_Records to use:_
>> Start

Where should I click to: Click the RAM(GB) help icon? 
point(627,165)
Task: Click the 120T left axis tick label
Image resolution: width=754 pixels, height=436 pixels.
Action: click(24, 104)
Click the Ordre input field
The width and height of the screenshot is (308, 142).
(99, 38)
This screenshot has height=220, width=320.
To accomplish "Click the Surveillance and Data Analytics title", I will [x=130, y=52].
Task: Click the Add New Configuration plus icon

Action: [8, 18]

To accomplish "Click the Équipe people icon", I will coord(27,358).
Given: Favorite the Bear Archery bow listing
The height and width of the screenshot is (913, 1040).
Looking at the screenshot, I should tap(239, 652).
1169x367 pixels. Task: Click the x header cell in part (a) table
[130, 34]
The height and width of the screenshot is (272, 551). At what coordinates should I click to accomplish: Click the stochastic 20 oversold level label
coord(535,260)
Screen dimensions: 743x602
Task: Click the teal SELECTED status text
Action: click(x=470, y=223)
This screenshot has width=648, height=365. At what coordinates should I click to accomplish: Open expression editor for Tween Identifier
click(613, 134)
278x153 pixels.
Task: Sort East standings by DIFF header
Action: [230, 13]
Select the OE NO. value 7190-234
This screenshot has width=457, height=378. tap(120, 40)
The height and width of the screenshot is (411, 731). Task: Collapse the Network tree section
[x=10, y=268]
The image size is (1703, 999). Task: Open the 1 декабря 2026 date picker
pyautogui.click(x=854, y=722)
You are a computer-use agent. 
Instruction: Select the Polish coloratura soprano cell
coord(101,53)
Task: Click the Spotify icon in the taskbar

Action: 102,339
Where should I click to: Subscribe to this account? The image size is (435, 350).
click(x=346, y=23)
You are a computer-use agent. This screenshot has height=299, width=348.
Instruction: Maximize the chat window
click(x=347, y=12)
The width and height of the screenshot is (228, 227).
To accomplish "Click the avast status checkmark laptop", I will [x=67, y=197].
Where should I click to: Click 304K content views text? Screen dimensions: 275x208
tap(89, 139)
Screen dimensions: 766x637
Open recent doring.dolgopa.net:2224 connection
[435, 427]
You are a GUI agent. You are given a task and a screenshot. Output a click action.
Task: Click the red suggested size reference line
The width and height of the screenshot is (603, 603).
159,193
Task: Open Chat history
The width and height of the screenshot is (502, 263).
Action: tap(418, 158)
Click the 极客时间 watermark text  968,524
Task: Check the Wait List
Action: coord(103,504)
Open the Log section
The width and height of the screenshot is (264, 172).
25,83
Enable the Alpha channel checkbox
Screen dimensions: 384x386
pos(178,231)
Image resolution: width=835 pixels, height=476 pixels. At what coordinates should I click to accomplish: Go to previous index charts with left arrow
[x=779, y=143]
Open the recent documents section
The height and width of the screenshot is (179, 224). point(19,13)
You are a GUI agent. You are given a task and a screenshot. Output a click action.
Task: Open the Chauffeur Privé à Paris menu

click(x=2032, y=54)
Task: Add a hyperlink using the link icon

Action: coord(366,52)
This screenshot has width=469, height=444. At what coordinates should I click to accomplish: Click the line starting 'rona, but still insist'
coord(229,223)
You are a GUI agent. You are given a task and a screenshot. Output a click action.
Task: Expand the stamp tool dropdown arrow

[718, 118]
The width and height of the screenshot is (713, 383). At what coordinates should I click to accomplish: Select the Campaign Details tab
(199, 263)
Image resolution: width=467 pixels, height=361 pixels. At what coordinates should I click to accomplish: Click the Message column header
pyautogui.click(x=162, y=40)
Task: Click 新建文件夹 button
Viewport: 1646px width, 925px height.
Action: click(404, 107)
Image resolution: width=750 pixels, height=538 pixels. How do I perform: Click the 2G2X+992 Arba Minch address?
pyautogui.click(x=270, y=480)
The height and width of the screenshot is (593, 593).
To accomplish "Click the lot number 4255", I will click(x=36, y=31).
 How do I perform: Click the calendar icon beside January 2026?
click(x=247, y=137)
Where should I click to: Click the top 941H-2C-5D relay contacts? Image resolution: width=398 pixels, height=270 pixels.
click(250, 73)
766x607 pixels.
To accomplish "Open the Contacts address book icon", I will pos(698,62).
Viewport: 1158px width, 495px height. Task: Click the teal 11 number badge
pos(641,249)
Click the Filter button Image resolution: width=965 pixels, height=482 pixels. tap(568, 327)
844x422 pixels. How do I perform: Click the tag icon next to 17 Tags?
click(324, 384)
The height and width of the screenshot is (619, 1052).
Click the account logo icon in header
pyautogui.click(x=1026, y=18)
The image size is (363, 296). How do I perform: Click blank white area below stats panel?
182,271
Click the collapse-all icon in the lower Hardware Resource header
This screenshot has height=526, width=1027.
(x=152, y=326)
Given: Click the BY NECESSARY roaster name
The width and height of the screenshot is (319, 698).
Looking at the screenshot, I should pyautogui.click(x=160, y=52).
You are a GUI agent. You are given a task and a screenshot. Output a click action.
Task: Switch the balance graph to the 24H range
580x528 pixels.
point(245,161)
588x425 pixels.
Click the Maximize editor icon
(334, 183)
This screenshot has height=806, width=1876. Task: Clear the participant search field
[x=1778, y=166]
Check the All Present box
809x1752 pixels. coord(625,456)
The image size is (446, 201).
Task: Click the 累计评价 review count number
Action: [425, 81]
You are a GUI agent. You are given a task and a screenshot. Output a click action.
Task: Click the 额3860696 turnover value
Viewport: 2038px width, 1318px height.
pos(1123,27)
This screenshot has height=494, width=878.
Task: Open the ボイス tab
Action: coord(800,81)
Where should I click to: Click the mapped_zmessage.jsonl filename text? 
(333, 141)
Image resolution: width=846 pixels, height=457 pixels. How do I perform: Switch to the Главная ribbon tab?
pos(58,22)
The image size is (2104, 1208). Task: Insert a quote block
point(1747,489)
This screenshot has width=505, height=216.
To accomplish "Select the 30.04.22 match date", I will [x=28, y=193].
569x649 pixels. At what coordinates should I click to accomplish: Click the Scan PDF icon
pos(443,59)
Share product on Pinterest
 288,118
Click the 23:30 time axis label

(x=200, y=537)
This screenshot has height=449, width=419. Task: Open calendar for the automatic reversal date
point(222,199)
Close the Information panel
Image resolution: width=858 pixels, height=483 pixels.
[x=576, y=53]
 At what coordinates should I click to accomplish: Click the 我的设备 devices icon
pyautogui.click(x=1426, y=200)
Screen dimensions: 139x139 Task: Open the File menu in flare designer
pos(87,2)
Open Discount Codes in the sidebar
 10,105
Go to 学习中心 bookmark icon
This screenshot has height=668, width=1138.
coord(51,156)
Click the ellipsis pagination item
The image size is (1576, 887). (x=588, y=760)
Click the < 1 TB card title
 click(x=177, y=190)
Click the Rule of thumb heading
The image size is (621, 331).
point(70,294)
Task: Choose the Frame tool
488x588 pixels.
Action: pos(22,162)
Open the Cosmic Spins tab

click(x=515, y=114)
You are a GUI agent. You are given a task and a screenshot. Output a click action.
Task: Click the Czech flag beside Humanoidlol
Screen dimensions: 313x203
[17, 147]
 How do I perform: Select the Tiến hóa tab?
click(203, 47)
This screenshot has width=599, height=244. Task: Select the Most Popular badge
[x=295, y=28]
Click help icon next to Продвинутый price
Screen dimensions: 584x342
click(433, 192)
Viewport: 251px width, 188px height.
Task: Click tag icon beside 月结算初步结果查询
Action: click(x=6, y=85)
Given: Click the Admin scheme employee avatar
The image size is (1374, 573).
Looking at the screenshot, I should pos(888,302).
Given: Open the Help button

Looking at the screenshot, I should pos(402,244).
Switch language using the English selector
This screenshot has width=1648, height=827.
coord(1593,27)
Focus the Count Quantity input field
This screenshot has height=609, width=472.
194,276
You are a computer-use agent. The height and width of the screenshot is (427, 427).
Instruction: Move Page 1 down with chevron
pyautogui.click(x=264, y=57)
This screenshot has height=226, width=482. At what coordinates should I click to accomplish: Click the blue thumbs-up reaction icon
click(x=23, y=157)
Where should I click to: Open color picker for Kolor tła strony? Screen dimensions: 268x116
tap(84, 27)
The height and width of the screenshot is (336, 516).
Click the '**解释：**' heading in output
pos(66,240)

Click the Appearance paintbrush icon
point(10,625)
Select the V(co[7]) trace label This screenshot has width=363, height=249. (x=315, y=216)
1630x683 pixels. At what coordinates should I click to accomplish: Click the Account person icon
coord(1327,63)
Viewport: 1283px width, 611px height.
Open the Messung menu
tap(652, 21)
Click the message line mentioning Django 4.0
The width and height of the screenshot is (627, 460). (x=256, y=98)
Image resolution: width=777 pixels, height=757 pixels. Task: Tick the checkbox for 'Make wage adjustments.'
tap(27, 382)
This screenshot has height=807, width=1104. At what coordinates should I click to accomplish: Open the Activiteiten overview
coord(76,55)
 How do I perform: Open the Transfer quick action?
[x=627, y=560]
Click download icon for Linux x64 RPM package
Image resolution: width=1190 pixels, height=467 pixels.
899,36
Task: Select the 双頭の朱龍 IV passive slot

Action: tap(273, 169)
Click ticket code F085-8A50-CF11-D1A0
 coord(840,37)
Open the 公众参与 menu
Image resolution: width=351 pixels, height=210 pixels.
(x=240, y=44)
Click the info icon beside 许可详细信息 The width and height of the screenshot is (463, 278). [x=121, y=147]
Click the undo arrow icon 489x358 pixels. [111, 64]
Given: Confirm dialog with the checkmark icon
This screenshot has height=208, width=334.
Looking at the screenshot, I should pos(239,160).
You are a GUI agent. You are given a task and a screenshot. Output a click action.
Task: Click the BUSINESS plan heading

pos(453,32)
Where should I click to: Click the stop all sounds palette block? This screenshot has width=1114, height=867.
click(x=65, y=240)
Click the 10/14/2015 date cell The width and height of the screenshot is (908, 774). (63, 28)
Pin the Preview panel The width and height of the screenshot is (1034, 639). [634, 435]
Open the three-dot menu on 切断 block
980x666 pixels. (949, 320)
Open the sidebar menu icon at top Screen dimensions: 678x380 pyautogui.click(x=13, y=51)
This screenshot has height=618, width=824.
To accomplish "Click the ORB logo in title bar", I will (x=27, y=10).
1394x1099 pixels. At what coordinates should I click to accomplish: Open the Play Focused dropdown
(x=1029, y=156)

>> End

_Directions for this task:_
Reproduce the data word for word, starting at the line containing "At what coordinates should I click to accomplish: Click the 我的设备" and ending at the line containing "click(203, 47)", with both of those lines included.

_The output:_
 At what coordinates should I click to accomplish: Click the 我的设备 devices icon
pyautogui.click(x=1426, y=200)
Screen dimensions: 139x139 Task: Open the File menu in flare designer
pos(87,2)
Open Discount Codes in the sidebar
 10,105
Go to 学习中心 bookmark icon
This screenshot has height=668, width=1138.
coord(51,156)
Click the ellipsis pagination item
The image size is (1576, 887). (x=588, y=760)
Click the < 1 TB card title
 click(x=177, y=190)
Click the Rule of thumb heading
The image size is (621, 331).
point(70,294)
Task: Choose the Frame tool
488x588 pixels.
Action: pos(22,162)
Open the Cosmic Spins tab

click(x=515, y=114)
You are a GUI agent. You are given a task and a screenshot. Output a click action.
Task: Click the Czech flag beside Humanoidlol
Screen dimensions: 313x203
[17, 147]
 How do I perform: Select the Tiến hóa tab?
click(203, 47)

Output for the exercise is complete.